INSTRUCTIONS TO FOLLOW:
From the listing that follows, reproduce only the lines from the one holding "Task: Click refresh icon beside leave scheme" through the one holding "Click the chart", both included, with no pictures.

EXTRACTED ENTRIES:
Start of Block

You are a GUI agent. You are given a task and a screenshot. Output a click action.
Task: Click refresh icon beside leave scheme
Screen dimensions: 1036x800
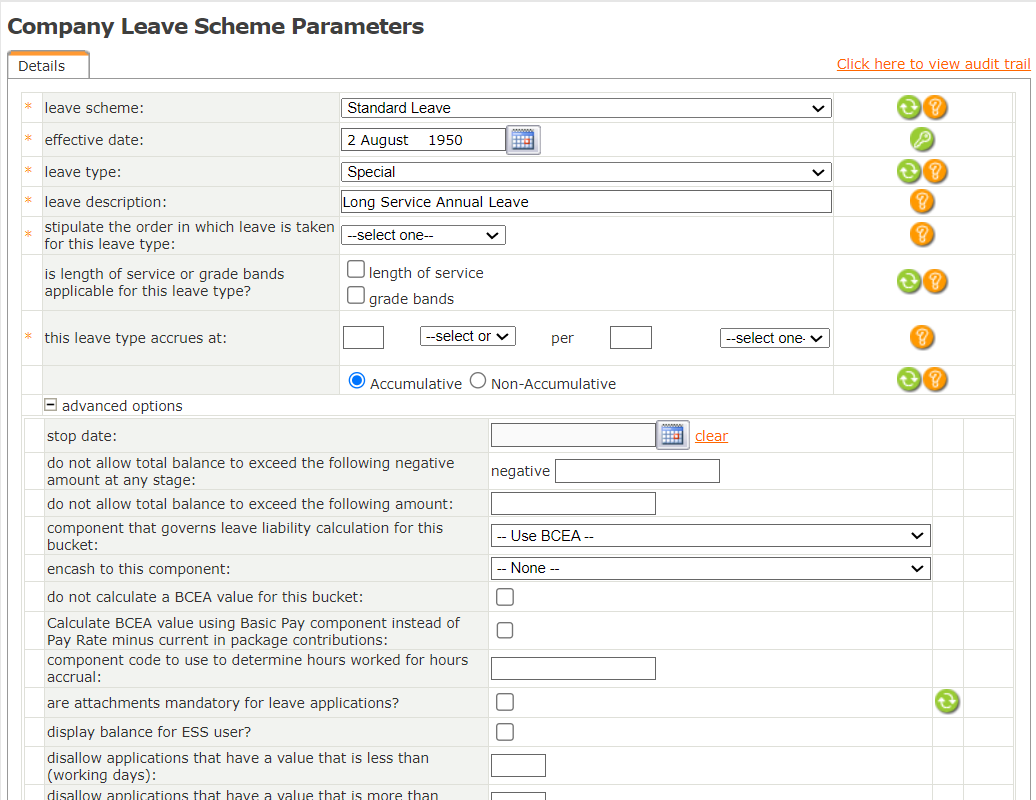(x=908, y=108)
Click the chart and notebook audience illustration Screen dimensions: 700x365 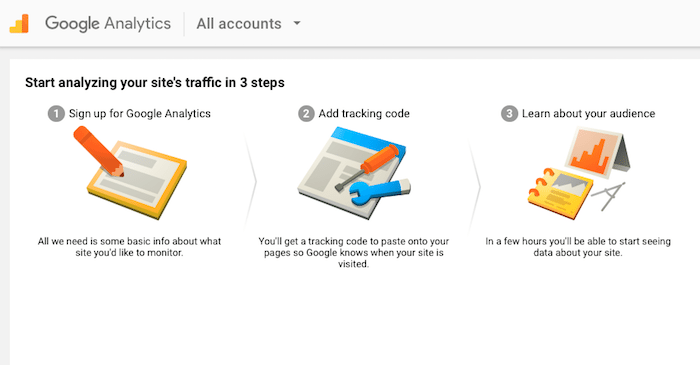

End of Block
Start of Block

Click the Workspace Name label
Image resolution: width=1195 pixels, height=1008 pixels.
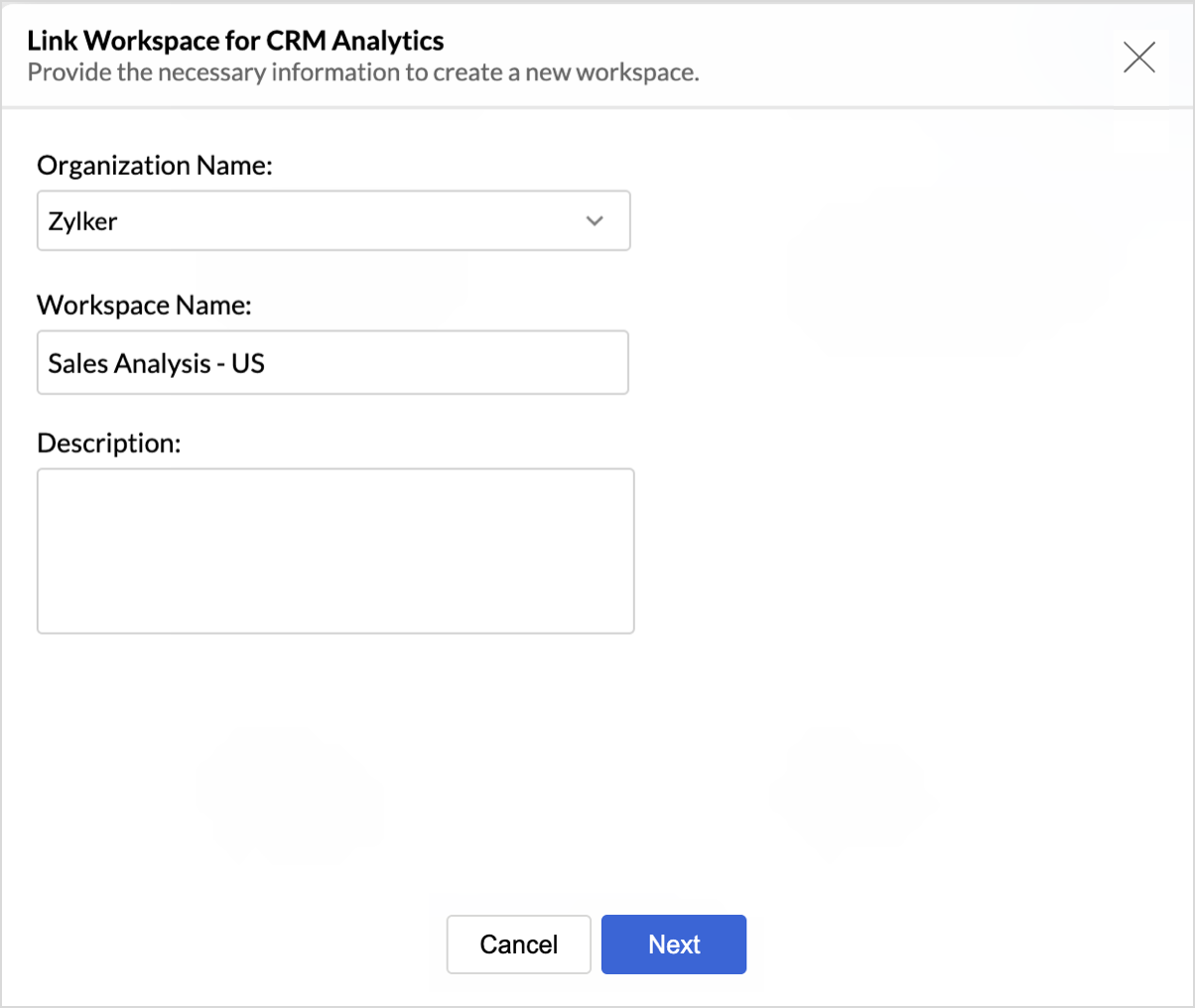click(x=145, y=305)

End of Block

SOLUTION FOR THIS EXERCISE:
Task: Click refresh icon beside leave scheme
Screen dimensions: 1036x800
(x=908, y=108)
Click the chart and notebook audience illustration Screen dimensions: 700x365 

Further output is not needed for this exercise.